╔══

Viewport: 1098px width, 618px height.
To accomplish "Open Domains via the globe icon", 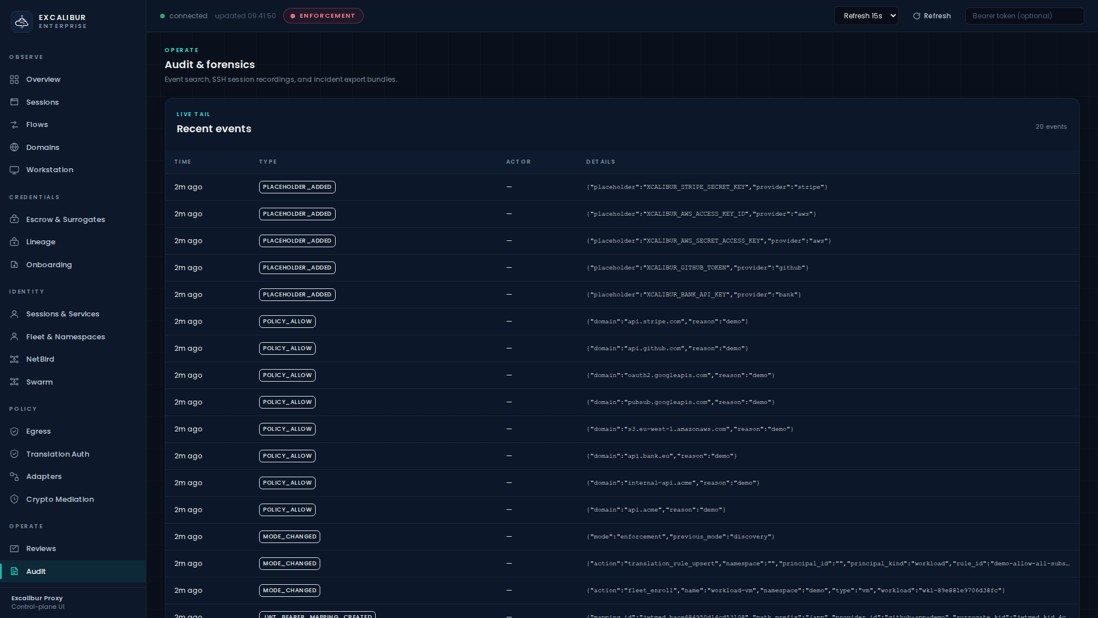I will pyautogui.click(x=14, y=148).
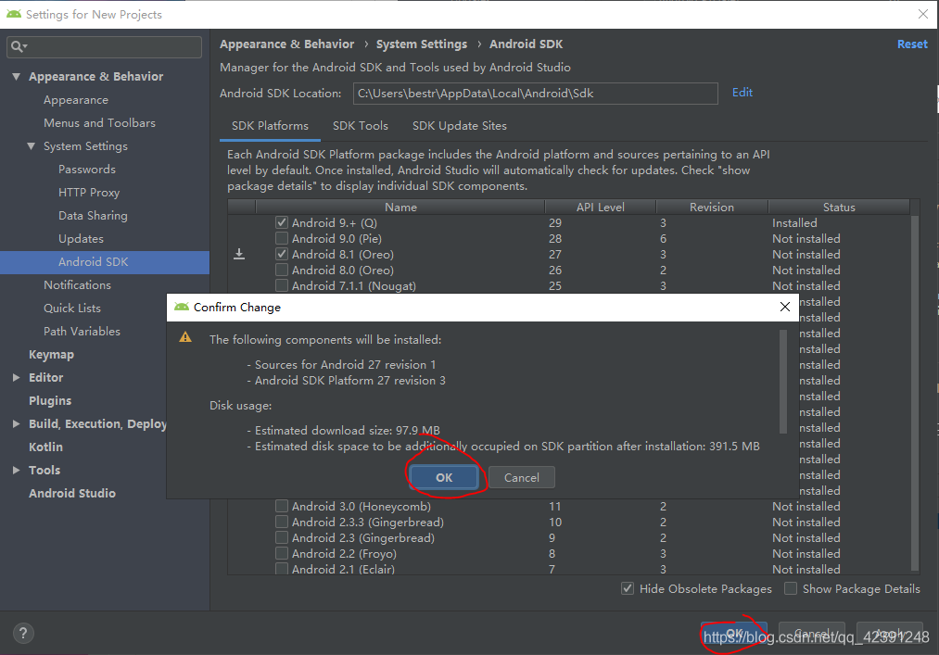Expand the Editor settings node
Viewport: 939px width, 655px height.
[15, 377]
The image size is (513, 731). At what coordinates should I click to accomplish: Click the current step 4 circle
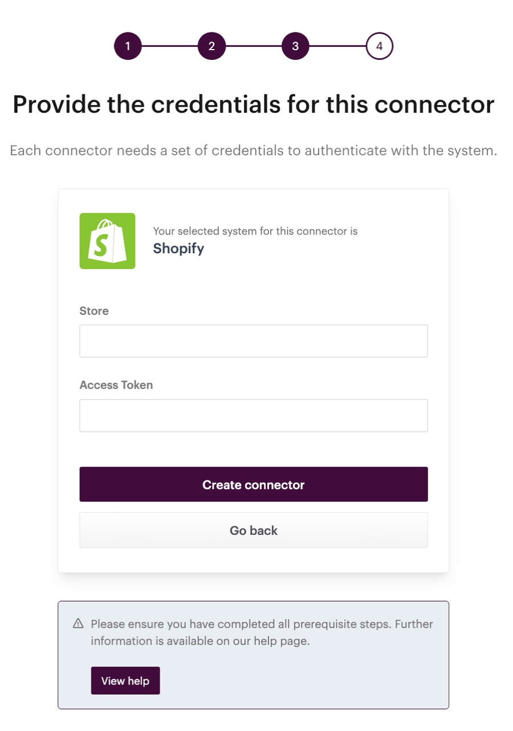(379, 47)
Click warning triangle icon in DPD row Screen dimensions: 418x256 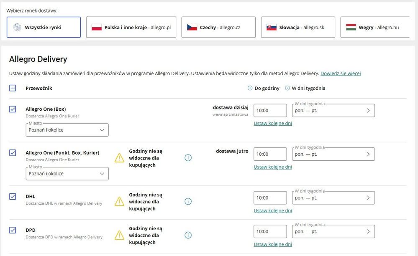coord(119,235)
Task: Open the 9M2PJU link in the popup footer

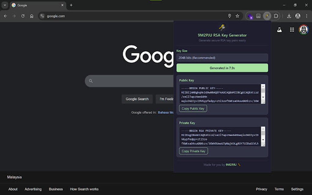Action: click(x=231, y=164)
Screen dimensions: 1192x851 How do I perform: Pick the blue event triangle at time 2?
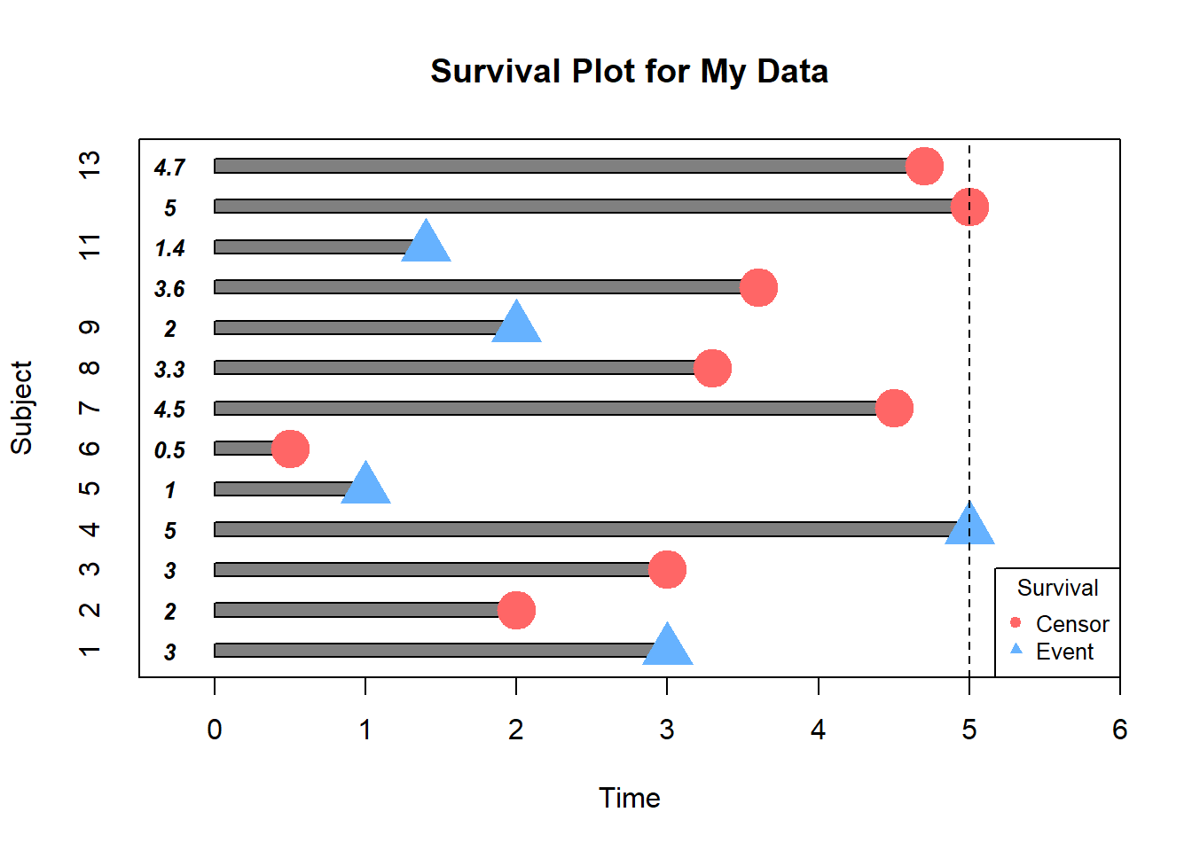[516, 324]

╚══

§ **Problem to work on**:
Update the records from the line with "Screen dimensions: 1192x851" through the end of the records, changing "blue" to "red" and keeping everything else as it is. Leave the pictures out of your answer.

§ **The output**:
Screen dimensions: 1192x851 How do I perform: Pick the red event triangle at time 2?
[516, 324]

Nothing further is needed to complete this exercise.